Wednesday, January 19, 2011

Did we just lose our child?

That is a question that we are asking ourselves tonight. We were supposed to meet our new son this afternoon at 3:30 PM at a park about 90 minutes from our house. At 1:30 PM I received a phone call from our adoption agency. There was to be no visitation. Our licensing worker had very little information about what had happened. She did say that she would be hearing from CPS next Tuesday after they have a meeting. We do know that this has nothing to do with us. It is something that is going on elsewhere in the system and they have put a stop to his adoption placement.

I had a 1:30 PM meeting (which I had left to take this phone call since I knew who was calling me), so I had to text Mark that the visitation had been cancelled and then endured (what seemed liked forever) a 75 minute work meeting. My boss knew I had to leave and at some point during the meeting he asked why I was still there and I told him that the phone call I had stepped out to take was cancelling the visitation. The look on his face was one of shock, but he didn't say any more. The tears flowed immediately after the meeting was over and I was able to close my office door.

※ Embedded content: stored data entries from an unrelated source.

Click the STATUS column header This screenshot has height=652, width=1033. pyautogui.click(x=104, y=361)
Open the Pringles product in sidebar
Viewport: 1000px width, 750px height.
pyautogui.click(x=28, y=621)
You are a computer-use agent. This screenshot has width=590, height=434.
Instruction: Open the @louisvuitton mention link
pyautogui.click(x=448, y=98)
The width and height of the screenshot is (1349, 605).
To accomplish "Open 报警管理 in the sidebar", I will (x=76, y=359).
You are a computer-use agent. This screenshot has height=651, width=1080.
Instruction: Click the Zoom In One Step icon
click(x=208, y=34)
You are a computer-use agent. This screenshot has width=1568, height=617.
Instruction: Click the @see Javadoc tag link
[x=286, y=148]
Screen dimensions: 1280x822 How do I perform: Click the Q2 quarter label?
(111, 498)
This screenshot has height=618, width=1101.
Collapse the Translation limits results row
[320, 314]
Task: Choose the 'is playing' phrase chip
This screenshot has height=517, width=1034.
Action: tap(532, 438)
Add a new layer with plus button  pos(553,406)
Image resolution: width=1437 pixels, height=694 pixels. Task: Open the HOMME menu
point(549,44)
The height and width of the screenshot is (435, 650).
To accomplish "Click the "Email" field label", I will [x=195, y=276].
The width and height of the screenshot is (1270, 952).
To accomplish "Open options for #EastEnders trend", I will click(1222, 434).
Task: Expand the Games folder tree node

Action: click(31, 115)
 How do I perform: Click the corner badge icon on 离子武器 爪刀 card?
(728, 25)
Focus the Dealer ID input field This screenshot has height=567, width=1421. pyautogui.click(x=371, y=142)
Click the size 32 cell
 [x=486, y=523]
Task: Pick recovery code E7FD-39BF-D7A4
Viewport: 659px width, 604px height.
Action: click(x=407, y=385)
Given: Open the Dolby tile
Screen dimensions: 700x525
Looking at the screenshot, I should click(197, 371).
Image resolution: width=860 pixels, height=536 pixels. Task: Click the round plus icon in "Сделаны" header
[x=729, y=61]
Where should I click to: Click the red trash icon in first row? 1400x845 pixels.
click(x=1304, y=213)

The tears have continued off and on tonight, as I go through the grieving process of uncertainty. Have we really lost him? CPS does not know the answer to this question. This is the first in all of years of doing this that we have made it this far in the adoption process to have it stopped. It has always been earlier in the process so we are in uncharted territory for us.

We told the other children that we don't know yet what is going on. We haven't suggested to them that we are not going to get him. I want to send as few mixed messages as possible. We don't know yet, so that is what they know. We did send an email to the CPS caseworker letting them know that as painful as this was, we still desired him in our family, but we truly want to do what they feel is best for him.

We know that God has a plan for our lives and for this child, whether he join our family or not. So for now, we are just taking it one step at a time, still walking outside of our boat.

We appreciate your prayers for our family as we wait this out. This does give me more time to focus on getting my asthma under control. I've had a bad flare-up for the past eight weeks, so I'm changing steroids and using my rescue inhalers on a regular basis daily as well as daily breathing treatments. (Of course, that would require me going to the pharmacy to fill the new prescriptions, which I forgot today and didn't have any time to do yesterday). I did get all of my blood work done today and chest x-ray to confirm that this is just asthma and not walking pneumonia.

I am humming one of my favorite songs, "Our God is Greater" by Chris Tomlin. Such a comfort tonight.

1 comment:

  1. That song IS such a comfort! Our God is greater than all our circumstances. I can only imagine how painful this is. HUGS!